The quality and level of filming depend on how a visual anthropologist understands the essence of his responsibility, how he masters his camera skills, on his knowledge of culture he is entering, his feelings and its interpretations in his creativity. All the further actions finally aiming at the cinematographic dialogue of cultures would be determined by his understanding of his mediating role. One may speak and write about visual anthropology, but it is impossible to avoid showing films. The brightest and most effective means to present visual anthropology are festivals where viewers may engage in a dialogue not only with the screen, but also with the authors of films. This communication is especially important for those who plan to use screen materials in their work. Combining usual festival forms with the forms of academic communication (seminars, master classes, conference) makes this communication especially productive.

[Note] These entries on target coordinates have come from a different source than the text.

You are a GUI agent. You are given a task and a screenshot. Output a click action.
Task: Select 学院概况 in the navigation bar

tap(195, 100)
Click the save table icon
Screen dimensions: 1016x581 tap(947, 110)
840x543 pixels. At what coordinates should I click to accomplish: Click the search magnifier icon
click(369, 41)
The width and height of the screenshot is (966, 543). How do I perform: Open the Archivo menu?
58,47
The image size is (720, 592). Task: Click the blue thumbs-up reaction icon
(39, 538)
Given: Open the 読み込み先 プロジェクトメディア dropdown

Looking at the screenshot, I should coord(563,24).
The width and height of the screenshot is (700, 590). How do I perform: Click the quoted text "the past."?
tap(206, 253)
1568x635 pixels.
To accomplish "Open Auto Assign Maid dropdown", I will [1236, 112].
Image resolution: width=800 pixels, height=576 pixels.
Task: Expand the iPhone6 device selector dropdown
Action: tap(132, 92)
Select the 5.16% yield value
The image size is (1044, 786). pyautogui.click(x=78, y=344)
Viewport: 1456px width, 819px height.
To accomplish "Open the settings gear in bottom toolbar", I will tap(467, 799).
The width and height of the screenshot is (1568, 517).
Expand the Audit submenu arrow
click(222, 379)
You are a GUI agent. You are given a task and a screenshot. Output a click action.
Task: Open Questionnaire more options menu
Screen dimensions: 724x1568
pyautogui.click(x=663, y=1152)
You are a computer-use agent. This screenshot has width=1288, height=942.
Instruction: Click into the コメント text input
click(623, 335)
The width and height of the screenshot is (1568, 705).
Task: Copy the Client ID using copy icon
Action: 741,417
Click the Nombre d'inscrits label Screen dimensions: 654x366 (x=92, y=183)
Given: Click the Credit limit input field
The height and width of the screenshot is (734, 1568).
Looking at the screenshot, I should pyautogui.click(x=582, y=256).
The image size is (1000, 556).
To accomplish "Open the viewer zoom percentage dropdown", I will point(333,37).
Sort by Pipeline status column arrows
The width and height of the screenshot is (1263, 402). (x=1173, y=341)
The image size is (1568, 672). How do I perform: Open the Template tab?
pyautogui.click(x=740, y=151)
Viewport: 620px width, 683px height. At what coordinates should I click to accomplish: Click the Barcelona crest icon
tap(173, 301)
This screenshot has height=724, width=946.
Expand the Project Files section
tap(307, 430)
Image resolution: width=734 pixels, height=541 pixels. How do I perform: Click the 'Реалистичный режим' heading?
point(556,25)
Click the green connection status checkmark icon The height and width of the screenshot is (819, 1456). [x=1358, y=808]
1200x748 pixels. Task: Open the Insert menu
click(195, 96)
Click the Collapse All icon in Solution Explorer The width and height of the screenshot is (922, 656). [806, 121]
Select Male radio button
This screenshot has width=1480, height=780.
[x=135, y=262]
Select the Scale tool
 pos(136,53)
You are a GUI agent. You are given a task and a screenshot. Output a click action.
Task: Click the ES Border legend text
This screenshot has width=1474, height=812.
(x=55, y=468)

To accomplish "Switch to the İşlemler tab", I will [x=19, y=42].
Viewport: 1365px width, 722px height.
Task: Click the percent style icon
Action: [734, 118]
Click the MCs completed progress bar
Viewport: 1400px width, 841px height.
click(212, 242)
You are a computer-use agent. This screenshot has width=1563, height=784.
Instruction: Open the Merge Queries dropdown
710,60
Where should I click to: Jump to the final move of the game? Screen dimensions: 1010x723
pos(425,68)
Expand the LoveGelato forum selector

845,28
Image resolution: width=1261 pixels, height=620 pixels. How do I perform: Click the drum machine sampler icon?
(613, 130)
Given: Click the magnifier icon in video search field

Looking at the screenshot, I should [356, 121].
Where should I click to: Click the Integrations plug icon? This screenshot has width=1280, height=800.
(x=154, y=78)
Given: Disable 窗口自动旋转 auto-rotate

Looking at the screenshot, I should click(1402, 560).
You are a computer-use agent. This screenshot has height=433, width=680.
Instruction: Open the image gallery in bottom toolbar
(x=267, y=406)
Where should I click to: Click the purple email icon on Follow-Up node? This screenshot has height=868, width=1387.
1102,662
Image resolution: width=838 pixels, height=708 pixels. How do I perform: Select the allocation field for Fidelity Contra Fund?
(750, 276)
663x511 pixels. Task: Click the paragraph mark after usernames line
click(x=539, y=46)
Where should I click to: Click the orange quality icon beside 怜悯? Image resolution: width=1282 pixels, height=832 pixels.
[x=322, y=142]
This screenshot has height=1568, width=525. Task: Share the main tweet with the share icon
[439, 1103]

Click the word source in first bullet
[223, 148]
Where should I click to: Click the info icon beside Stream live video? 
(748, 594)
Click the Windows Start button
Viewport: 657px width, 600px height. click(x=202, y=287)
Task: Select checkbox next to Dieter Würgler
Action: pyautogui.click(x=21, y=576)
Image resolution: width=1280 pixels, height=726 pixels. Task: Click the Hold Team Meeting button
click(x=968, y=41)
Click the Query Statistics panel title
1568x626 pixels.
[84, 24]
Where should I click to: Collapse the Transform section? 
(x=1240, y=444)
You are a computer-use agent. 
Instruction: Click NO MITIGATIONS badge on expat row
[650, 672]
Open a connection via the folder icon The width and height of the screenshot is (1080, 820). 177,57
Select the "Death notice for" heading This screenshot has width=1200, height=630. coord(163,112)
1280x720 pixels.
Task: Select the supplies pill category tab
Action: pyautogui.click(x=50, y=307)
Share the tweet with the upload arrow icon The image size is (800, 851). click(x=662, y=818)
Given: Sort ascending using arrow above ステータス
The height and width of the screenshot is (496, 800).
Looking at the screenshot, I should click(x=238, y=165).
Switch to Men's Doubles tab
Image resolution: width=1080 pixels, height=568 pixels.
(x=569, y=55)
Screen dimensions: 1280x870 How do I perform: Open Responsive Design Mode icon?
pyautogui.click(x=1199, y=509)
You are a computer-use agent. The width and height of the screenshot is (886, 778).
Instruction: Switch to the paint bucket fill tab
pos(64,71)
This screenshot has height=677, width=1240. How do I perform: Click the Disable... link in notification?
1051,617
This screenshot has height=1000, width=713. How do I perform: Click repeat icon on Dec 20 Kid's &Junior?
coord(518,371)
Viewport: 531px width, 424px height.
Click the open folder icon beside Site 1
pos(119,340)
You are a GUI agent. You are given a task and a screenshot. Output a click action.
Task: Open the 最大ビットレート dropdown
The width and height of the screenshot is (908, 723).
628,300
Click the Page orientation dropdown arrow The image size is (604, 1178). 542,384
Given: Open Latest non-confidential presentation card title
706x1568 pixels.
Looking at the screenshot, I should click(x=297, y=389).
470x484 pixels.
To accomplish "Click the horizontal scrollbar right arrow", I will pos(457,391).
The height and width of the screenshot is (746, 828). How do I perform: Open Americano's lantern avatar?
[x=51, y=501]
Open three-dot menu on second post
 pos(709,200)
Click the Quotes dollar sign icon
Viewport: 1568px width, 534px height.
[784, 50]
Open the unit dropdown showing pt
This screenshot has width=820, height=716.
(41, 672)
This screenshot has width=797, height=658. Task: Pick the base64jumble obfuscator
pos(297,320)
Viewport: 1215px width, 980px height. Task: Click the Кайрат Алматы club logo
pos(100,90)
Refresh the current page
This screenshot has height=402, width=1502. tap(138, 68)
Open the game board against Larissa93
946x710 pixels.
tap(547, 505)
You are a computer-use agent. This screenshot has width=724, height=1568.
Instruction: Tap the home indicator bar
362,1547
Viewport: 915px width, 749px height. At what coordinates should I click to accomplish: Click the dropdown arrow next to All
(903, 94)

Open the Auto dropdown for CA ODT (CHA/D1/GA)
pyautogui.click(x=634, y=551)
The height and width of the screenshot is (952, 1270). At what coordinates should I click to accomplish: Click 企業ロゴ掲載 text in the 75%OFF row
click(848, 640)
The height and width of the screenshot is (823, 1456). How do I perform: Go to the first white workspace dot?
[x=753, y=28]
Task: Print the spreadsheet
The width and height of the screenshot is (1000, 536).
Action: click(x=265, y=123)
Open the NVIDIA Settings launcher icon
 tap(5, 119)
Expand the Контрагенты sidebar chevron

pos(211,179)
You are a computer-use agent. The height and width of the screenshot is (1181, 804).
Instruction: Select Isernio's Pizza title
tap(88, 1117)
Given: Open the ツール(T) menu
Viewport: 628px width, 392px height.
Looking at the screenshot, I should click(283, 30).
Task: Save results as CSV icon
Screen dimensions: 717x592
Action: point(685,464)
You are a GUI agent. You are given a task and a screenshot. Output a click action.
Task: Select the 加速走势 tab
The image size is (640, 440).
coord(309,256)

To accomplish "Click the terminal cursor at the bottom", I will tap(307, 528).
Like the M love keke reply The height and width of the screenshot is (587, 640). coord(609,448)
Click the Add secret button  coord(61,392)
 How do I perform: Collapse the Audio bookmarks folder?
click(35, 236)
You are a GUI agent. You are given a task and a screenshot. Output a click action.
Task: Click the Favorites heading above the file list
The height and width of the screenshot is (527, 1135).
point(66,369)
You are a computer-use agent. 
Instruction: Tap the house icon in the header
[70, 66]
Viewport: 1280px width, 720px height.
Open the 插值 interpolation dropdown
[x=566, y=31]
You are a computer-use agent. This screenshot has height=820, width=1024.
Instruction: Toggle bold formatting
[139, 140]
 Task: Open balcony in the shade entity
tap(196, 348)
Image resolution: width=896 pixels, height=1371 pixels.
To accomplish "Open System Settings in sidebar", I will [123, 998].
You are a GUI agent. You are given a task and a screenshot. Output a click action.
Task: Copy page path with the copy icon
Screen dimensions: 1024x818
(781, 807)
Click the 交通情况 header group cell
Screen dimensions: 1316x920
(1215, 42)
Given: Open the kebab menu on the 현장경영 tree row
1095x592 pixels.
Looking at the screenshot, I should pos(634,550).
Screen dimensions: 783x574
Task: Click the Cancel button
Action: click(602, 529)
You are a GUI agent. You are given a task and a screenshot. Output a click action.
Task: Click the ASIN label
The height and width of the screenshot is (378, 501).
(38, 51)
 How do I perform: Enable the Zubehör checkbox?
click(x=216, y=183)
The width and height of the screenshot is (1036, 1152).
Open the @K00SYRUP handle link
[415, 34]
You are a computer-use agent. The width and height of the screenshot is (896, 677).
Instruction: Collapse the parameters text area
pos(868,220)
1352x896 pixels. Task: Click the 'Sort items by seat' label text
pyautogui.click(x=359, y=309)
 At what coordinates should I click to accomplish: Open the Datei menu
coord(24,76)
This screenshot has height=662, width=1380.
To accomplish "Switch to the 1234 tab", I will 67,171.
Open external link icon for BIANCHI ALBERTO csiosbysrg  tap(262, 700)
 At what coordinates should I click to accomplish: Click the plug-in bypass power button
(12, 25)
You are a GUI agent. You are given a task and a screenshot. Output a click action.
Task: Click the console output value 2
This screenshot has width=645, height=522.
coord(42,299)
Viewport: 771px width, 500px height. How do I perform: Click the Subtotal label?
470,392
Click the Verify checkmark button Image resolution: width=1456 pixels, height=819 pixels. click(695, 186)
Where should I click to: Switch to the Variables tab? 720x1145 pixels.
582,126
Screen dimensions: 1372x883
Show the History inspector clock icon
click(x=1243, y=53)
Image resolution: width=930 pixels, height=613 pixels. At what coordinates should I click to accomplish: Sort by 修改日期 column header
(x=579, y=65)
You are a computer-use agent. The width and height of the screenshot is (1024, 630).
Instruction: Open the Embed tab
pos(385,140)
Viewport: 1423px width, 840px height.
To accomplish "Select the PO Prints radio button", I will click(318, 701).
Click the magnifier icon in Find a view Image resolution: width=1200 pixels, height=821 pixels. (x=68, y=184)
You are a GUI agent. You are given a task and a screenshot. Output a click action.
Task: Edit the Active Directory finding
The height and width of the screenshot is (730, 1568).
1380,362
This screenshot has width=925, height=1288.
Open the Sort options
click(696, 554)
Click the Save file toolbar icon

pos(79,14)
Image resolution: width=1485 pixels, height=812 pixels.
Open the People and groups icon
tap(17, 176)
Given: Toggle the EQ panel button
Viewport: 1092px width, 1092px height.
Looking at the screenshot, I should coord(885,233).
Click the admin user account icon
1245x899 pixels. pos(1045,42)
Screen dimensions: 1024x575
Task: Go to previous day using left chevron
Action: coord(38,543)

Festivals of visual anthropology already have quite a long history in many countries. There are about 30 festivals only in Europe. One of the oldest festivals—in Paris—has recently celebrated its 25th anniversary. During the past decade new festivals were established in Eastern Europe, China, India, etc. Visual anthropology development brings hopes to foster mutual understanding now in the atmosphere of increasing national and religious conflicts.
The Moscow International Festival-biennale of Visual Anthropology was first held in 2002.
Unlike older festivals, the young Moscow festival sets the goal to introduce mass audience to visual anthropology. Thus, much attention is paid to the popularisation of ideas and materials of visual anthropology, to analysis of its socio-cultural prospects.
In recent years visual anthropologists worldwide accumulated large archives which may be successfully used in education, research, press. Its potentials are not yet fully evaluated. That is why promoting visual anthropology in the academic and humanitarian audience is so pivotal.
First two Moscow festivals had mottoes Dialogue of Other Worlds (2002) and Tradition and Object(ive) Lens. In Search of Integrity (2004). The first festival aimed at showing diversity and beauty of the worlds cultural palette, reveal the deep unity of seemingly alienated peoples. The second attempted to underline the importance of traditional sources of cultures, the necessity to preserve them.
These tasks also remained actual for the third festival. But most of attention was drawn to the key problem of visual anthropology-the position of the person with camera, whom representatives of one culture entrust with forming its image for representatives of other cultures.
That is why the III Moscow Festival (2006) was entitled Mediating Camera.
Films, discussions, seminars and conference during the Festival emphasise the humanitarian potential of traditions of organic human existence in various natural and social conditions; the responsibility of a man with camera allowed to enter the life of community; the awareness of the aim to form the image of the specific culture, to perform cultural dialogue; the necessity to produce new approaches to presenting contemporary life, including the life of indigenous peoples.
We decided to keep the title Mediating Camera for all subsequent Moscow festivals and conferences.